Analysis of the effect of TSA2 gene overexpression on acetic acid tolerance of Saccharomyces cerevisiae

Abstract

In order to protect the environment and maintain the sustainable development of ecology, the second-generation fuel ethanol has been widely developed and utilized. The raw material of the second generation of fuel ethanol is lignocellulose, but lignocellulose cannot be directly decomposed by microorganisms, and it needs to be pre-treated to make it fermentable monosaccharides before it can be used in the microbial fermentation process. During the pretreatment process, in addition to fermentable monosaccharides, many small molecule compounds are released, which can inhibit the growth and metabolism of microorganisms. Acetic acid is one of the most abundant small molecule compounds, and studies have found that excessive acetic acid can adversely affect the metabolism, signaling and cell growth of Saccharomyces cerevisiae, and even inhibit the production of ethanol. In order to improve the acetic acid tolerance of the ethanol fermentation strain, a histone point mutant with significantly improved xylose utilization and ethanol yield was obtained. In order to further explore the regulatory mechanism, transcriptome sequencing was performed on this strain. Through analysis, it was found that the expression level of TSA2 gene was significantly increased in this mutant.

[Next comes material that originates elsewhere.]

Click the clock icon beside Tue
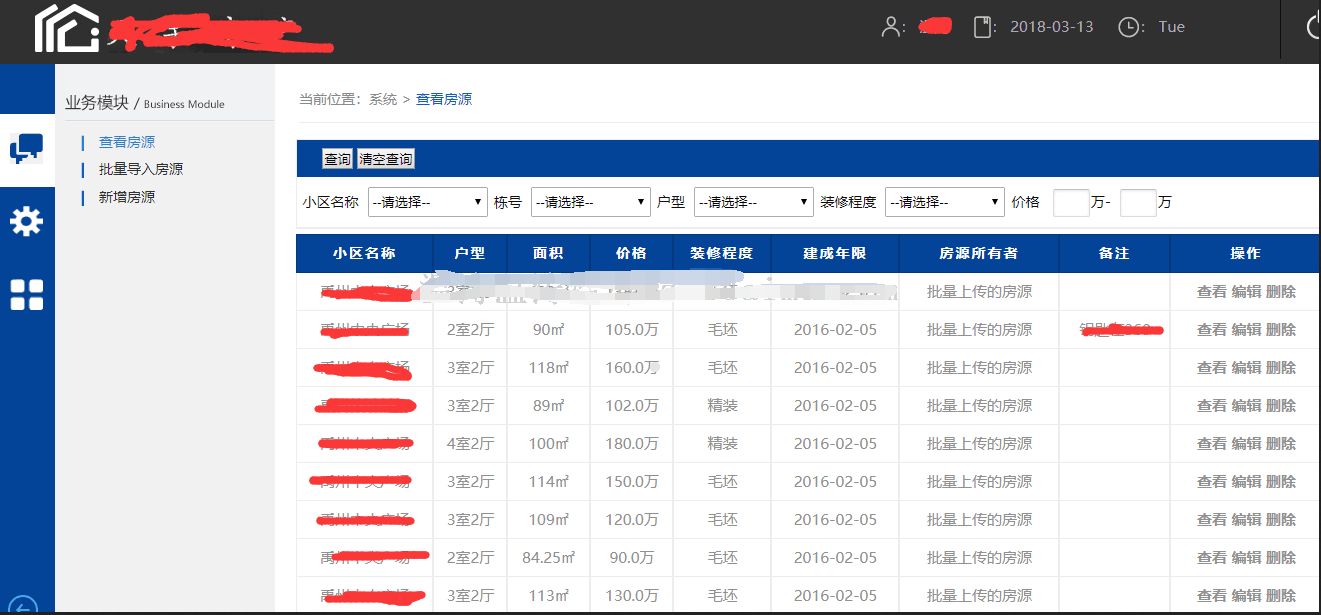The height and width of the screenshot is (615, 1321). [1129, 27]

In order to verify the effect of TSA2 gene on acetic acid tolerance of yeast, we carried out experiments related to this subject. The overexpression of TSA2 gene in xylose-utilizing strains and the detection of acetic acid tolerance showed that the overexpression of TSA2 gene could significantly improve the acetic acid tolerance of the strains. The experiment provided an effective element for the development of second-generation ethanol fermentation strains with high acetic acid tolerance.